===== Materials provided =====

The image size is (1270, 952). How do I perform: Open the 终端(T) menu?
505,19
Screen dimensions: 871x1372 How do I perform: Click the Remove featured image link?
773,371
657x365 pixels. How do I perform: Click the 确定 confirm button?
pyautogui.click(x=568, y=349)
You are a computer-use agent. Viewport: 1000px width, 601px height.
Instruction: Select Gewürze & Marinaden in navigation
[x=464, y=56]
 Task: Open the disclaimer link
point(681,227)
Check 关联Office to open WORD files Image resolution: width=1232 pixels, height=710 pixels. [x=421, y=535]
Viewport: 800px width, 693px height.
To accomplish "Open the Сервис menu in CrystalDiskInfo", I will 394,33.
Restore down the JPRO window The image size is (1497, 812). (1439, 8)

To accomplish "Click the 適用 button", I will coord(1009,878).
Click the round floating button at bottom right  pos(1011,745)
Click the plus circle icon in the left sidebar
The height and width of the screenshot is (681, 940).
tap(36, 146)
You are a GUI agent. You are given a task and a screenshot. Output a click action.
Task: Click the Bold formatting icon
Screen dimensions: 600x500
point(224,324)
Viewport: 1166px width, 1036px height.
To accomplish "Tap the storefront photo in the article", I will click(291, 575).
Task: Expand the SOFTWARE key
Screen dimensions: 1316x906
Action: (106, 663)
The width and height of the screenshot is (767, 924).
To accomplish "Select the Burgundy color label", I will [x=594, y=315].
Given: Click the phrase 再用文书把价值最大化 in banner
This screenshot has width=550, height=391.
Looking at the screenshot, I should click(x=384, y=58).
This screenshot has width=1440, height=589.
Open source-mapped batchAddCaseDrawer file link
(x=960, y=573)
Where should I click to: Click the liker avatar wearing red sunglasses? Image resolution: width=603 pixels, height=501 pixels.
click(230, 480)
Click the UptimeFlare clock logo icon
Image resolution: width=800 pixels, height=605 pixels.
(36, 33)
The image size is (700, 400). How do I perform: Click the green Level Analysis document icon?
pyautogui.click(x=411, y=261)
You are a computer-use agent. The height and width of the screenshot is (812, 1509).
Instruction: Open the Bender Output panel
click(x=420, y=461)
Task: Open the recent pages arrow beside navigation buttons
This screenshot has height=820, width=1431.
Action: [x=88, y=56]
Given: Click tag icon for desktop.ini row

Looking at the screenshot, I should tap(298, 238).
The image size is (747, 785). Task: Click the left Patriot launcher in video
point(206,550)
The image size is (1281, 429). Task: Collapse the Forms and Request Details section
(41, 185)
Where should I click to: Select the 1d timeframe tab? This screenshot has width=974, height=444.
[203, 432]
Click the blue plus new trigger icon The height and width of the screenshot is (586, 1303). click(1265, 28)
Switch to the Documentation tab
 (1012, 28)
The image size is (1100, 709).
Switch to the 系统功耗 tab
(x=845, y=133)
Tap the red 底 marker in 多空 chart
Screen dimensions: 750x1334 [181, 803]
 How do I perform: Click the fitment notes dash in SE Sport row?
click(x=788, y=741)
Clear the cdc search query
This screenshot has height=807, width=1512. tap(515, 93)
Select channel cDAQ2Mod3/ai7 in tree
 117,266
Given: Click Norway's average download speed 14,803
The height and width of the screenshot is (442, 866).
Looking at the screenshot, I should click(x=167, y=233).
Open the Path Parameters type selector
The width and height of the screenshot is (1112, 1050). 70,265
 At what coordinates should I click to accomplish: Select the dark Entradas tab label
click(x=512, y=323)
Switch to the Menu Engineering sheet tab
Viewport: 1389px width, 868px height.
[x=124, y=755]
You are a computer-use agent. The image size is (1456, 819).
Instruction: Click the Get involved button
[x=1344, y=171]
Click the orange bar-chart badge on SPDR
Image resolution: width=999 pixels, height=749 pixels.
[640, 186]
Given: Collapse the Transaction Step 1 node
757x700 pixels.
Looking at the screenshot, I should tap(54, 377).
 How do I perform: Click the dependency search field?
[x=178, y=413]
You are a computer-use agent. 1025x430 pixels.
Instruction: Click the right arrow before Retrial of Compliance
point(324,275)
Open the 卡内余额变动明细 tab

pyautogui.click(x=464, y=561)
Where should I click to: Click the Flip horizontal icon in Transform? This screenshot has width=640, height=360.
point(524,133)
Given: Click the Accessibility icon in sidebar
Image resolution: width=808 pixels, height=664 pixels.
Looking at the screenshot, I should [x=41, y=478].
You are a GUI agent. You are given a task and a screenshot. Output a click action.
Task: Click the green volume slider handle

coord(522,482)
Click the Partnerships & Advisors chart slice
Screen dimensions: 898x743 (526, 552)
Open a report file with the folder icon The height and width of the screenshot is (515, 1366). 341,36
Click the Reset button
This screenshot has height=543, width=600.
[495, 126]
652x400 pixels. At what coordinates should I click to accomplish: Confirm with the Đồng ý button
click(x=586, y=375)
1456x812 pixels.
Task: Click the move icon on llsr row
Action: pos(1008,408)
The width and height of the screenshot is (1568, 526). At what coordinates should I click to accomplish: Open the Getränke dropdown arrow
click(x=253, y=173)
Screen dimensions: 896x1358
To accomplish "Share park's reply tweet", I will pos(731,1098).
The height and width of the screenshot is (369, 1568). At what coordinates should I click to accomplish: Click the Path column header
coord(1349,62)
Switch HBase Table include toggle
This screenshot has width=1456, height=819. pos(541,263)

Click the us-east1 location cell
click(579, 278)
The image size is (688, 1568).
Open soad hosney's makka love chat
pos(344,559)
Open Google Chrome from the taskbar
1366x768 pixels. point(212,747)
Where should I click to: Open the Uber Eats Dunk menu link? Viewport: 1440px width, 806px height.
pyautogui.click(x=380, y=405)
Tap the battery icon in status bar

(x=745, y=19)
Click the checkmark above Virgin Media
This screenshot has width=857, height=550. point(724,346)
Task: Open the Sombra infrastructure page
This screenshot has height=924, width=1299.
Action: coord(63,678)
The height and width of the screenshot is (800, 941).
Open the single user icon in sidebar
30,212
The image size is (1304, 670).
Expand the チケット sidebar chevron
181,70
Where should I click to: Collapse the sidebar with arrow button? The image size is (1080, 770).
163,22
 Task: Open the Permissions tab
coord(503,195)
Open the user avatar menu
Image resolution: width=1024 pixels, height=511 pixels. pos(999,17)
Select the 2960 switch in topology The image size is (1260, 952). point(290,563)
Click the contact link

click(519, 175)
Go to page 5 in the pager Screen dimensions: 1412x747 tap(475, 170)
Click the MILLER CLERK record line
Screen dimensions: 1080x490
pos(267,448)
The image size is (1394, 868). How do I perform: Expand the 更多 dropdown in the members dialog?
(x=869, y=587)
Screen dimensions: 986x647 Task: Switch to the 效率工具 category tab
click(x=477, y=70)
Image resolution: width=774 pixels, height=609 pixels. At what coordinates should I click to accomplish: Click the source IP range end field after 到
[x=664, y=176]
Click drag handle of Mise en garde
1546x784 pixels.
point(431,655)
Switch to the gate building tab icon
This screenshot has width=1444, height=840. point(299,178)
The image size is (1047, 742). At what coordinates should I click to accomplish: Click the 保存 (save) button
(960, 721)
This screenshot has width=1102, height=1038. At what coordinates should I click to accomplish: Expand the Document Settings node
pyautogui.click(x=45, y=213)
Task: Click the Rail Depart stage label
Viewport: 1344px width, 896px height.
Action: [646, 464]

=====

» **Aim**
Update the data above by replacing every "How do I perform" with "How can I carry out" and leaving everything else unchanged.

» **Solved problem**
The image size is (1270, 952). How can I carry out: Open the 终端(T) menu?
505,19
Screen dimensions: 871x1372 How can I carry out: Click the Remove featured image link?
773,371
657x365 pixels. How can I carry out: Click the 确定 confirm button?
pyautogui.click(x=568, y=349)
You are a computer-use agent. Viewport: 1000px width, 601px height.
Instruction: Select Gewürze & Marinaden in navigation
[x=464, y=56]
 Task: Open the disclaimer link
point(681,227)
Check 关联Office to open WORD files Image resolution: width=1232 pixels, height=710 pixels. [x=421, y=535]
Viewport: 800px width, 693px height.
To accomplish "Open the Сервис menu in CrystalDiskInfo", I will 394,33.
Restore down the JPRO window The image size is (1497, 812). (1439, 8)

To accomplish "Click the 適用 button", I will coord(1009,878).
Click the round floating button at bottom right  pos(1011,745)
Click the plus circle icon in the left sidebar
The height and width of the screenshot is (681, 940).
tap(36, 146)
You are a GUI agent. You are given a task and a screenshot. Output a click action.
Task: Click the Bold formatting icon
Screen dimensions: 600x500
point(224,324)
Viewport: 1166px width, 1036px height.
To accomplish "Tap the storefront photo in the article", I will click(291, 575).
Task: Expand the SOFTWARE key
Screen dimensions: 1316x906
Action: (106, 663)
The width and height of the screenshot is (767, 924).
To accomplish "Select the Burgundy color label", I will [x=594, y=315].
Given: Click the phrase 再用文书把价值最大化 in banner
This screenshot has width=550, height=391.
Looking at the screenshot, I should click(x=384, y=58).
This screenshot has width=1440, height=589.
Open source-mapped batchAddCaseDrawer file link
(x=960, y=573)
Where should I click to: Click the liker avatar wearing red sunglasses? Image resolution: width=603 pixels, height=501 pixels.
click(230, 480)
Click the UptimeFlare clock logo icon
Image resolution: width=800 pixels, height=605 pixels.
(36, 33)
The image size is (700, 400). How can I carry out: Click the green Level Analysis document icon?
pyautogui.click(x=411, y=261)
You are a computer-use agent. The height and width of the screenshot is (812, 1509).
Instruction: Open the Bender Output panel
click(x=420, y=461)
Task: Open the recent pages arrow beside navigation buttons
This screenshot has height=820, width=1431.
Action: [x=88, y=56]
Given: Click tag icon for desktop.ini row

Looking at the screenshot, I should tap(298, 238).
The image size is (747, 785). Task: Click the left Patriot launcher in video
point(206,550)
The image size is (1281, 429). Task: Collapse the Forms and Request Details section
(41, 185)
Where should I click to: Select the 1d timeframe tab? This screenshot has width=974, height=444.
[203, 432]
Click the blue plus new trigger icon The height and width of the screenshot is (586, 1303). click(1265, 28)
Switch to the Documentation tab
 (1012, 28)
The image size is (1100, 709).
Switch to the 系统功耗 tab
(x=845, y=133)
Tap the red 底 marker in 多空 chart
Screen dimensions: 750x1334 [181, 803]
 How can I carry out: Click the fitment notes dash in SE Sport row?
click(x=788, y=741)
Clear the cdc search query
This screenshot has height=807, width=1512. tap(515, 93)
Select channel cDAQ2Mod3/ai7 in tree
 117,266
Given: Click Norway's average download speed 14,803
The height and width of the screenshot is (442, 866).
Looking at the screenshot, I should click(x=167, y=233).
Open the Path Parameters type selector
The width and height of the screenshot is (1112, 1050). 70,265
 At what coordinates should I click to accomplish: Select the dark Entradas tab label
click(x=512, y=323)
Switch to the Menu Engineering sheet tab
Viewport: 1389px width, 868px height.
[x=124, y=755]
You are a computer-use agent. The image size is (1456, 819).
Instruction: Click the Get involved button
[x=1344, y=171]
Click the orange bar-chart badge on SPDR
Image resolution: width=999 pixels, height=749 pixels.
[640, 186]
Given: Collapse the Transaction Step 1 node
757x700 pixels.
Looking at the screenshot, I should tap(54, 377).
 How can I carry out: Click the dependency search field?
[x=178, y=413]
You are a computer-use agent. 1025x430 pixels.
Instruction: Click the right arrow before Retrial of Compliance
point(324,275)
Open the 卡内余额变动明细 tab

pyautogui.click(x=464, y=561)
Where should I click to: Click the Flip horizontal icon in Transform? This screenshot has width=640, height=360.
point(524,133)
Given: Click the Accessibility icon in sidebar
Image resolution: width=808 pixels, height=664 pixels.
Looking at the screenshot, I should [x=41, y=478].
You are a GUI agent. You are given a task and a screenshot. Output a click action.
Task: Click the green volume slider handle

coord(522,482)
Click the Partnerships & Advisors chart slice
Screen dimensions: 898x743 (526, 552)
Open a report file with the folder icon The height and width of the screenshot is (515, 1366). 341,36
Click the Reset button
This screenshot has height=543, width=600.
[495, 126]
652x400 pixels. At what coordinates should I click to accomplish: Confirm with the Đồng ý button
click(x=586, y=375)
1456x812 pixels.
Task: Click the move icon on llsr row
Action: pos(1008,408)
The width and height of the screenshot is (1568, 526). At what coordinates should I click to accomplish: Open the Getränke dropdown arrow
click(x=253, y=173)
Screen dimensions: 896x1358
To accomplish "Share park's reply tweet", I will pos(731,1098).
The height and width of the screenshot is (369, 1568). At what coordinates should I click to accomplish: Click the Path column header
coord(1349,62)
Switch HBase Table include toggle
This screenshot has width=1456, height=819. pos(541,263)

Click the us-east1 location cell
click(579, 278)
The image size is (688, 1568).
Open soad hosney's makka love chat
pos(344,559)
Open Google Chrome from the taskbar
1366x768 pixels. point(212,747)
Where should I click to: Open the Uber Eats Dunk menu link? Viewport: 1440px width, 806px height.
pyautogui.click(x=380, y=405)
Tap the battery icon in status bar

(x=745, y=19)
Click the checkmark above Virgin Media
This screenshot has width=857, height=550. point(724,346)
Task: Open the Sombra infrastructure page
This screenshot has height=924, width=1299.
Action: coord(63,678)
The height and width of the screenshot is (800, 941).
Open the single user icon in sidebar
30,212
The image size is (1304, 670).
Expand the チケット sidebar chevron
181,70
Where should I click to: Collapse the sidebar with arrow button? The image size is (1080, 770).
163,22
 Task: Open the Permissions tab
coord(503,195)
Open the user avatar menu
Image resolution: width=1024 pixels, height=511 pixels. pos(999,17)
Select the 2960 switch in topology The image size is (1260, 952). point(290,563)
Click the contact link

click(519, 175)
Go to page 5 in the pager Screen dimensions: 1412x747 tap(475, 170)
Click the MILLER CLERK record line
Screen dimensions: 1080x490
pos(267,448)
The image size is (1394, 868). How can I carry out: Expand the 更多 dropdown in the members dialog?
(x=869, y=587)
Screen dimensions: 986x647 Task: Switch to the 效率工具 category tab
click(x=477, y=70)
Image resolution: width=774 pixels, height=609 pixels. At what coordinates should I click to accomplish: Click the source IP range end field after 到
[x=664, y=176]
Click drag handle of Mise en garde
1546x784 pixels.
point(431,655)
Switch to the gate building tab icon
This screenshot has width=1444, height=840. point(299,178)
The image size is (1047, 742). At what coordinates should I click to accomplish: Click the 保存 (save) button
(960, 721)
This screenshot has width=1102, height=1038. At what coordinates should I click to accomplish: Expand the Document Settings node
pyautogui.click(x=45, y=213)
Task: Click the Rail Depart stage label
Viewport: 1344px width, 896px height.
Action: [646, 464]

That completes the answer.